Saved data entries:

Start of Block

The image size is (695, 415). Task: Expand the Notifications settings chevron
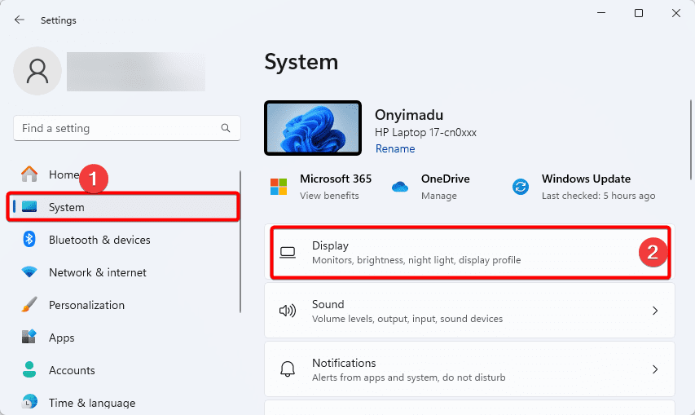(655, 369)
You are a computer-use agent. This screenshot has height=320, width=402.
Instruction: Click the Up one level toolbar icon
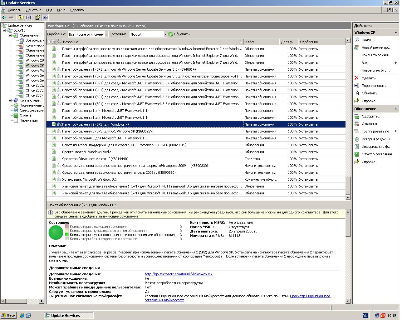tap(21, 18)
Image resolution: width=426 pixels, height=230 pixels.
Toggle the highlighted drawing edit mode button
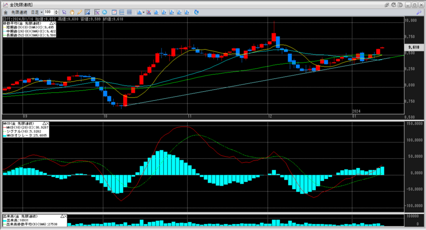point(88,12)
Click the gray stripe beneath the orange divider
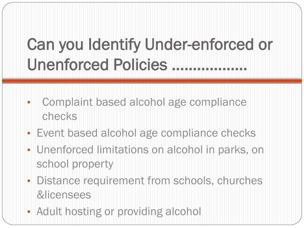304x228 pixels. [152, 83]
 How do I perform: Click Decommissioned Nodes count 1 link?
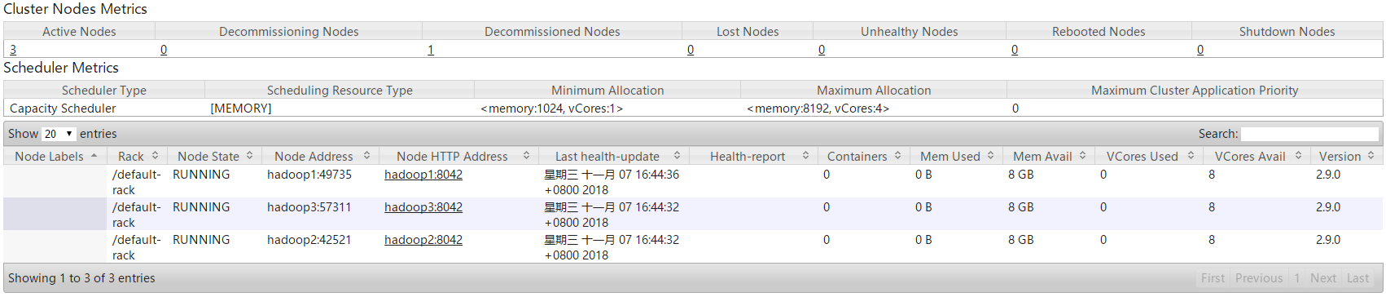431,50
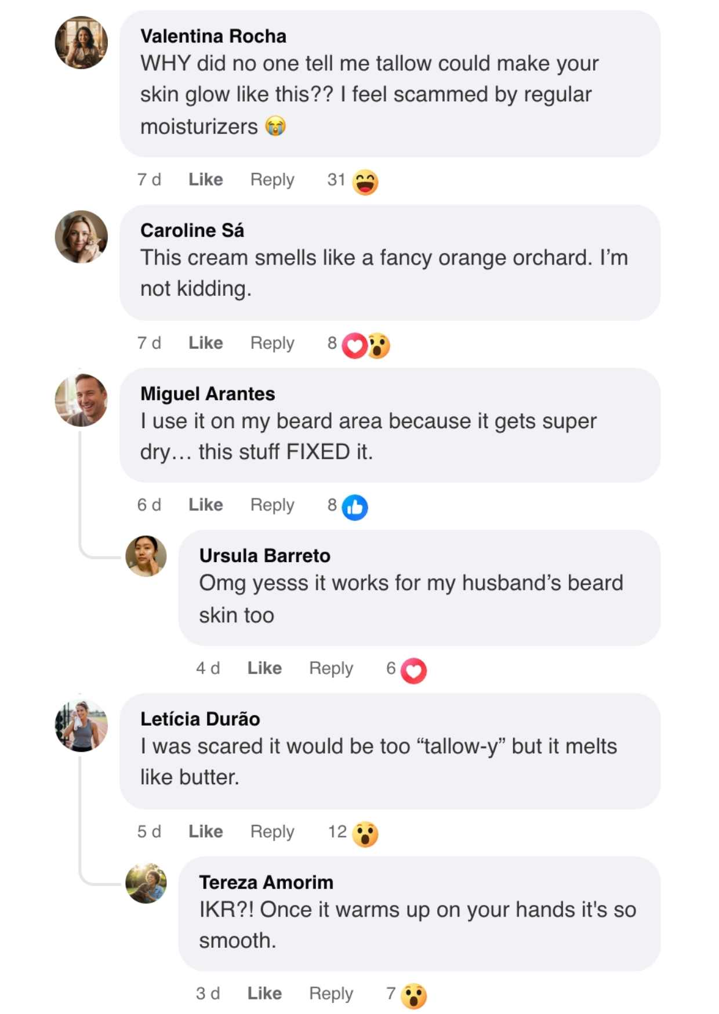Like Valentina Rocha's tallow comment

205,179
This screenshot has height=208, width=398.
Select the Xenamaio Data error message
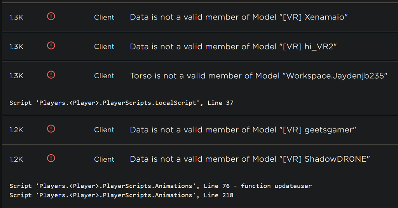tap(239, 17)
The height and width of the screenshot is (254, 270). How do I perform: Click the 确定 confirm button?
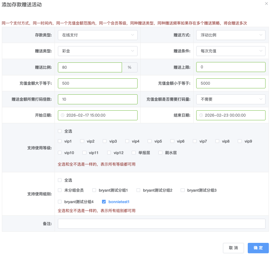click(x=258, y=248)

End of Block

**Task to carry out**
Down to the last line, return the entries above exactly, with no pictures.

**Reply**
The image size is (695, 415). Task: Expand the Notifications settings chevron
(655, 369)
You are a computer-use agent. This screenshot has height=320, width=402.
Instruction: Click the Up one level toolbar icon
tap(21, 18)
Image resolution: width=426 pixels, height=230 pixels.
Toggle the highlighted drawing edit mode button
point(88,12)
Click the gray stripe beneath the orange divider
304x228 pixels. [152, 83]
 How do I perform: Click Decommissioned Nodes count 1 link?
431,50
Like Valentina Rocha's tallow comment

205,179
This screenshot has height=208, width=398.
Select the Xenamaio Data error message
tap(239, 17)
The height and width of the screenshot is (254, 270). How do I perform: Click the 确定 confirm button?
click(x=258, y=248)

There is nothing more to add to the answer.